>> Begin Exercise data
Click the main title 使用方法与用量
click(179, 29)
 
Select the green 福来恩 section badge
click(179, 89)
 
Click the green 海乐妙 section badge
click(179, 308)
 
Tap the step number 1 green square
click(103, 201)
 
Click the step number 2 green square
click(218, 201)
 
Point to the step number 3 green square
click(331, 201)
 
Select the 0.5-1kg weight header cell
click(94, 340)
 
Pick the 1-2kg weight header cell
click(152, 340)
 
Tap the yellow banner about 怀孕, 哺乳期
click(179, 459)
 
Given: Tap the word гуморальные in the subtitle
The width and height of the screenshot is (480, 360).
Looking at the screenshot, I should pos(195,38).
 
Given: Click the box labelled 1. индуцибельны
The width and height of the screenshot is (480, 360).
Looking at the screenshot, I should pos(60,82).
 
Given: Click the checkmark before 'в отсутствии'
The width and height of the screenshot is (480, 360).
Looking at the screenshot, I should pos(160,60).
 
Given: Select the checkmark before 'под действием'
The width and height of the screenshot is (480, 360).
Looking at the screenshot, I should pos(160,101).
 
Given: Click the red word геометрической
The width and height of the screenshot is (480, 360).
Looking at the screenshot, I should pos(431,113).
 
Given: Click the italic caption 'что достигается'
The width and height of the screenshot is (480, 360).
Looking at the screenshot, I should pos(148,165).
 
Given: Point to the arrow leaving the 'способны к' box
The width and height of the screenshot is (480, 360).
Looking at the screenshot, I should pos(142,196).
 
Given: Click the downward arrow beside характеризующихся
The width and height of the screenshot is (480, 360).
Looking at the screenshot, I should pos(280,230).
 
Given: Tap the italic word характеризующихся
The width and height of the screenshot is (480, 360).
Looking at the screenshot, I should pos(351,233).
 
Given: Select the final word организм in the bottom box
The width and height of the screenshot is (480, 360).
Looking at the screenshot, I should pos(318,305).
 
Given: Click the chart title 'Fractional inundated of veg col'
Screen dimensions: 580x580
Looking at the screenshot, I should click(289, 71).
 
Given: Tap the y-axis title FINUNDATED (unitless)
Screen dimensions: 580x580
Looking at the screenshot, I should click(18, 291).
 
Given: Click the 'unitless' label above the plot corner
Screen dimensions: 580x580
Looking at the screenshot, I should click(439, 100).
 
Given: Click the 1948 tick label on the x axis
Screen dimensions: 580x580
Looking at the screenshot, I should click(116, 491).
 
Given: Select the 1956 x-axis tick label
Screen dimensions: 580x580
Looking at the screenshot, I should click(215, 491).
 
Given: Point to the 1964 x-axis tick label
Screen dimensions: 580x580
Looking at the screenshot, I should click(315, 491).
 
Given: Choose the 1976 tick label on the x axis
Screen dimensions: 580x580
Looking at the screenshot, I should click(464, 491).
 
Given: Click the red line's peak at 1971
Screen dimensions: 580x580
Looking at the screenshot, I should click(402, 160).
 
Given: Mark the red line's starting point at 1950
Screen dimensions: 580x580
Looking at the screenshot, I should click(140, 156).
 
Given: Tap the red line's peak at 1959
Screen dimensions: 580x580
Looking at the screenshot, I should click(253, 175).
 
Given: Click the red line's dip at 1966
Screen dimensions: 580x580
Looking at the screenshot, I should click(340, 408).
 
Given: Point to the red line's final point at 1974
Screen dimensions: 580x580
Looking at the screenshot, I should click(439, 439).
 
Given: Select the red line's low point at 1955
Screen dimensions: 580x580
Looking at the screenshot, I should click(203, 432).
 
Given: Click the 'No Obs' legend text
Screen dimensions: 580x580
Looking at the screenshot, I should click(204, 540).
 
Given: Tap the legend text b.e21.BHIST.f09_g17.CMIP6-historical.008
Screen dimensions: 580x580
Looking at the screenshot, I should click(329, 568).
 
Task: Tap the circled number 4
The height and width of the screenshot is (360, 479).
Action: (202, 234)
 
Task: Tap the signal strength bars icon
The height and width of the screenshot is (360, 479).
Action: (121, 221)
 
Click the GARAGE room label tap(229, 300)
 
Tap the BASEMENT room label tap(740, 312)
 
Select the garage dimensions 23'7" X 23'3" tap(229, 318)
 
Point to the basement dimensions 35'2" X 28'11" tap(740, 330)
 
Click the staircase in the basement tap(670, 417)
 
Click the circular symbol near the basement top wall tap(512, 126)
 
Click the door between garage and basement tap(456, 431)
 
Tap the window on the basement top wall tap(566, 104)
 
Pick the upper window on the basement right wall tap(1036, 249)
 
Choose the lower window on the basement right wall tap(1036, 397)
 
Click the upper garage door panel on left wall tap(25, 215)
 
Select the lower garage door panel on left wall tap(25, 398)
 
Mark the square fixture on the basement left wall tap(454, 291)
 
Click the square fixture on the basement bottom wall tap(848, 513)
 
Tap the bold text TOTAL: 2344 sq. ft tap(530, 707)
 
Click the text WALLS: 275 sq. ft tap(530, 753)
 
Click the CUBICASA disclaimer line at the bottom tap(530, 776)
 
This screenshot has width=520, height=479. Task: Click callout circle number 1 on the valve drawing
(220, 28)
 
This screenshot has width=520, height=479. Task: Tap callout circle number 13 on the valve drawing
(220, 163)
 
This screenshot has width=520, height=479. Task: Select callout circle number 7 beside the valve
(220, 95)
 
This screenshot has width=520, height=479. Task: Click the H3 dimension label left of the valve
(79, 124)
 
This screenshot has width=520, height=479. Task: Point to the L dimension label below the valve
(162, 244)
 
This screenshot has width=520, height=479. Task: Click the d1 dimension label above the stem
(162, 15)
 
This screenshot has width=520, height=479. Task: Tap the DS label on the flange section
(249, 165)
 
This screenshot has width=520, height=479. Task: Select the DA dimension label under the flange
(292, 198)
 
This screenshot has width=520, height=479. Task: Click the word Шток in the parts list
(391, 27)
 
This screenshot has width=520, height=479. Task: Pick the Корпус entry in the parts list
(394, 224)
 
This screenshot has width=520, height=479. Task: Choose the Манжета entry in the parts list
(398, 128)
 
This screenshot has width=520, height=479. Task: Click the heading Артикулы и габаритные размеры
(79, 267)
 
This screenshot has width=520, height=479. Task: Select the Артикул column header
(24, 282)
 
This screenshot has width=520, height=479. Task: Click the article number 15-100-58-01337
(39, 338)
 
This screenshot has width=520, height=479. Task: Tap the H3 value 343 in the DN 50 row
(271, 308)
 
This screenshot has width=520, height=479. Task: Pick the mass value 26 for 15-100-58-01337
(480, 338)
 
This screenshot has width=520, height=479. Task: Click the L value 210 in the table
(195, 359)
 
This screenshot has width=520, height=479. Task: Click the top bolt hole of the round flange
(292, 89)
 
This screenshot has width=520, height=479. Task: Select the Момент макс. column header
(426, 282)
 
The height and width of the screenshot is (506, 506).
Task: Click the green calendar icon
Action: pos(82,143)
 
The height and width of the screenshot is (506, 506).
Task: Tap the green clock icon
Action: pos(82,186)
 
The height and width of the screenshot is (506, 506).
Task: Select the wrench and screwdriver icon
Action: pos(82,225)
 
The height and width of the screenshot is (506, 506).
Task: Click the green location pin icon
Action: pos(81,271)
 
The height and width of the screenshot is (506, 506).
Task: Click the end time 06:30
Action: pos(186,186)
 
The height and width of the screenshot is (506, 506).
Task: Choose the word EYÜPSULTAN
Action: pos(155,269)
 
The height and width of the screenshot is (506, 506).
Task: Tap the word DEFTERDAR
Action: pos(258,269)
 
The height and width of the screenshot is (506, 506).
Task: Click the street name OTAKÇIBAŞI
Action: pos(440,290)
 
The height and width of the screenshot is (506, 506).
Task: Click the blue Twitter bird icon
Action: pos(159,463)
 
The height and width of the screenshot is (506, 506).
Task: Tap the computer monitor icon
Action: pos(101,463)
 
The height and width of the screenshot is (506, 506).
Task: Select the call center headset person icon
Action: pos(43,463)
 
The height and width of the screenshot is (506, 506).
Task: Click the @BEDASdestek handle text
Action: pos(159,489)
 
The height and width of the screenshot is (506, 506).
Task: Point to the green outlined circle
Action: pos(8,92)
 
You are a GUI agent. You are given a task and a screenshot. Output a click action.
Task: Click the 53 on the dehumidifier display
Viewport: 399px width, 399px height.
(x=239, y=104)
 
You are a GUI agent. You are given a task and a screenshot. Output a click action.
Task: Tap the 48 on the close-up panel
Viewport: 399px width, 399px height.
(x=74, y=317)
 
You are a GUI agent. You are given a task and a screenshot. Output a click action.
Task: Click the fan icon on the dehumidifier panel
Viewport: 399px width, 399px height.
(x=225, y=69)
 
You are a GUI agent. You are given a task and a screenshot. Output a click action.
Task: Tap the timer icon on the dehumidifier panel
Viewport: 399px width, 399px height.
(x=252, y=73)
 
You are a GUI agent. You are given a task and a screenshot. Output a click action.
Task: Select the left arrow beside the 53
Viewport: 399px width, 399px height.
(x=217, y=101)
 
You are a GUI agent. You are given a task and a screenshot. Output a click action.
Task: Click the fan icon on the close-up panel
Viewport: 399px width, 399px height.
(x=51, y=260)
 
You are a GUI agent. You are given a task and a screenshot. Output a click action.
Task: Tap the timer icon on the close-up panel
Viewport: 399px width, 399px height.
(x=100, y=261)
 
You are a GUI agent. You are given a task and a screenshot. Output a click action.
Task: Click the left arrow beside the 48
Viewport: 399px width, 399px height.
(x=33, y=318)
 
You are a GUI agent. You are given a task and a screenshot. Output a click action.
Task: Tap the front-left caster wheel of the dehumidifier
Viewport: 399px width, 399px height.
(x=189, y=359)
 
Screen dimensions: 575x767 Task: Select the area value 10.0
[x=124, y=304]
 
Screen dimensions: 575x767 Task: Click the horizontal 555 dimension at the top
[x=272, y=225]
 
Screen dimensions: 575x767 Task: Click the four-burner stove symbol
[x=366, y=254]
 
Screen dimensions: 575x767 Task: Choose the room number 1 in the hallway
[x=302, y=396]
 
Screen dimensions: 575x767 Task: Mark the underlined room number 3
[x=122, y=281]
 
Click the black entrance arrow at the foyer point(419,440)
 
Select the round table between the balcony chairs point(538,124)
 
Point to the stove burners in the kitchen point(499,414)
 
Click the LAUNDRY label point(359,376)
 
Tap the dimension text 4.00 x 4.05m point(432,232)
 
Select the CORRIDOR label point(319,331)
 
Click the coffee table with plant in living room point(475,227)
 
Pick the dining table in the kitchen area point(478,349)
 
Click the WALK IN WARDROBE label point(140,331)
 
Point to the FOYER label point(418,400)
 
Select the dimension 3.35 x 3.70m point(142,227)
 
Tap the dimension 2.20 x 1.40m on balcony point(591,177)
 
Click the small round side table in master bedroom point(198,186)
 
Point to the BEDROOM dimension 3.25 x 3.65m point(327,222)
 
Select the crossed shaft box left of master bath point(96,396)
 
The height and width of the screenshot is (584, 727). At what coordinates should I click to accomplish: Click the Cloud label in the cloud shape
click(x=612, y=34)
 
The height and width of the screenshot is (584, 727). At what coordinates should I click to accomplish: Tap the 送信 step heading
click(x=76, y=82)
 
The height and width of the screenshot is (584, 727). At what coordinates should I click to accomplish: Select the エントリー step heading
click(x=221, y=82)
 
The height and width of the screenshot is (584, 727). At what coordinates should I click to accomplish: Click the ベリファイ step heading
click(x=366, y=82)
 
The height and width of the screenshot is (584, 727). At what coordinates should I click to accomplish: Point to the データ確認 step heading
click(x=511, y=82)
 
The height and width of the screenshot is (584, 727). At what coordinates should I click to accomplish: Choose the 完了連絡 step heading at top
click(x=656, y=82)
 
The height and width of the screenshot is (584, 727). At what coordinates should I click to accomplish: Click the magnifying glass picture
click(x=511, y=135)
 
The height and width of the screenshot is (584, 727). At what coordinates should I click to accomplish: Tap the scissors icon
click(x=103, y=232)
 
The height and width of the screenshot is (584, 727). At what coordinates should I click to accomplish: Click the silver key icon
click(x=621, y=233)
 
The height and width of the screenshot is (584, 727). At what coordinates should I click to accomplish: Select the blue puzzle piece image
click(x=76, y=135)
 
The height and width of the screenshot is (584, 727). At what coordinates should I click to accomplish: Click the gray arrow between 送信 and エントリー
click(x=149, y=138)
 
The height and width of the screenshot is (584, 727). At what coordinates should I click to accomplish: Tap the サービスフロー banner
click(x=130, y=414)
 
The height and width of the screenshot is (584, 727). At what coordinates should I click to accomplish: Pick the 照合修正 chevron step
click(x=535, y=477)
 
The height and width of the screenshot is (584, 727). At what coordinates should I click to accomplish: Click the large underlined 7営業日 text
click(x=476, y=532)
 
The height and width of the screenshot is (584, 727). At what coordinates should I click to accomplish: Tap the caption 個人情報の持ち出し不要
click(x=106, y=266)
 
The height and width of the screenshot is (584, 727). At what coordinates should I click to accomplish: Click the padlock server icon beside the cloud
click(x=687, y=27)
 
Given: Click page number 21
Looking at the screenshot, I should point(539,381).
>> End Exercise data
__Stated task__
Please return, without any change, the stretch of the data above from the line containing "Screen dimensions: 575x767 Task: Mark" through the line containing "Point to the stove".

__Written answer__
Screen dimensions: 575x767 Task: Mark the underlined room number 3
[x=122, y=281]
 
Click the black entrance arrow at the foyer point(419,440)
 
Select the round table between the balcony chairs point(538,124)
 
Point to the stove burners in the kitchen point(499,414)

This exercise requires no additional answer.